## [The exercise]
Render the material as a Markdown table with the columns Row and Material, starting at the line that contains "325x229 pixels. How" and ending at the line that contains "pyautogui.click(x=738, y=186)", and leave out blank lines and pictures.

## [Data lines]
------------
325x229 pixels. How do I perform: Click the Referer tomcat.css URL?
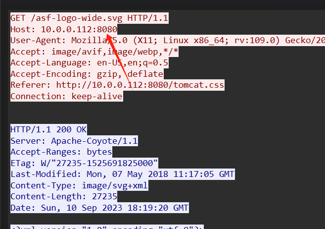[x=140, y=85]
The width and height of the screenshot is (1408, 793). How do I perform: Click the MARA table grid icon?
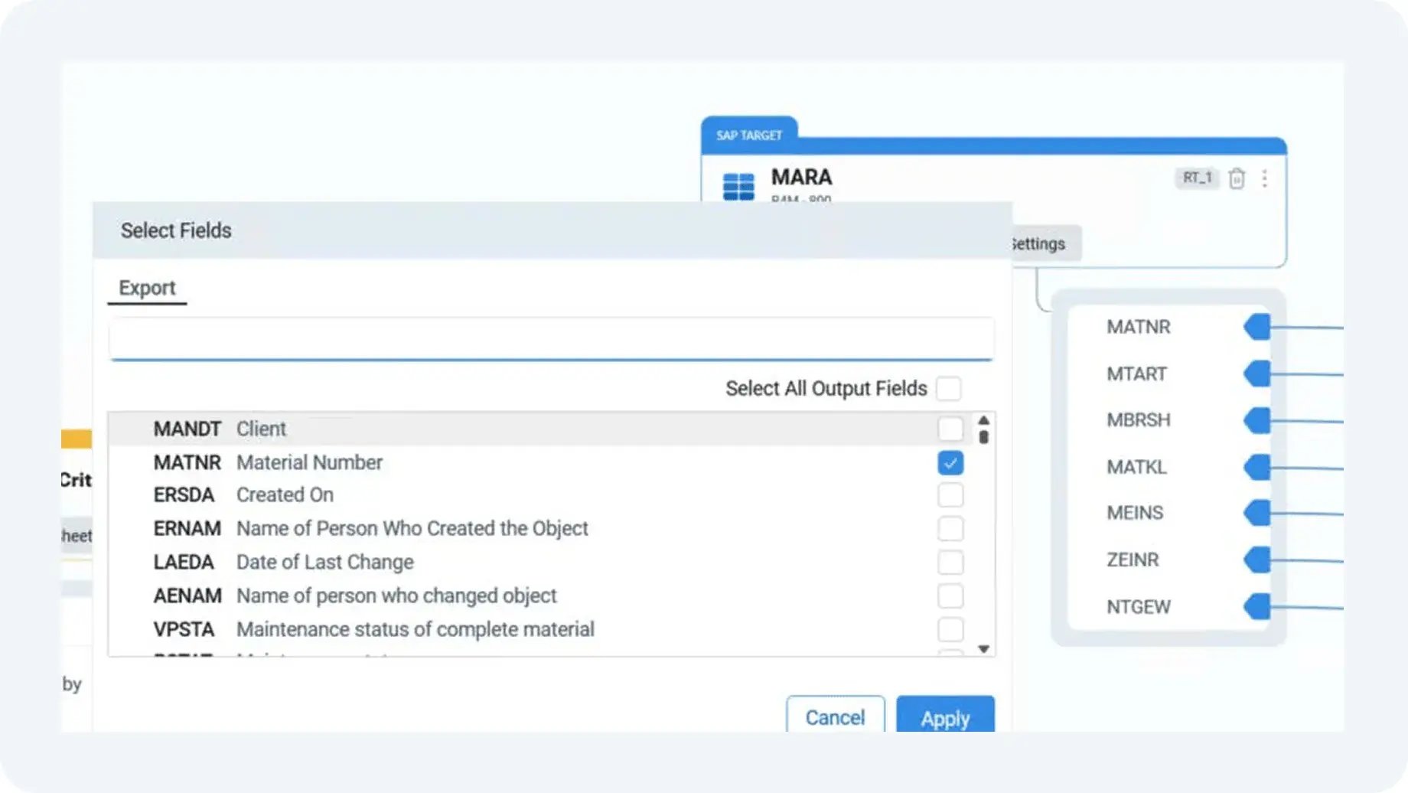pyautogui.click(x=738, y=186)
------------
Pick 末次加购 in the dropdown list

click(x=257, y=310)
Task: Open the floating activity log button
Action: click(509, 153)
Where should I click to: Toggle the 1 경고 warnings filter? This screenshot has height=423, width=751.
------------
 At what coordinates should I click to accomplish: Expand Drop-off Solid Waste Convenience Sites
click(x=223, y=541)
------------
## [Problem solution]
| Row | Material |
|---|---|
| 1 | 325x229 pixels. How do I perform: Click the Referer tomcat.css URL? |
| 2 | [x=140, y=85] |
| 3 | The width and height of the screenshot is (1408, 793). How do I perform: Click the MARA table grid icon? |
| 4 | pyautogui.click(x=738, y=186) |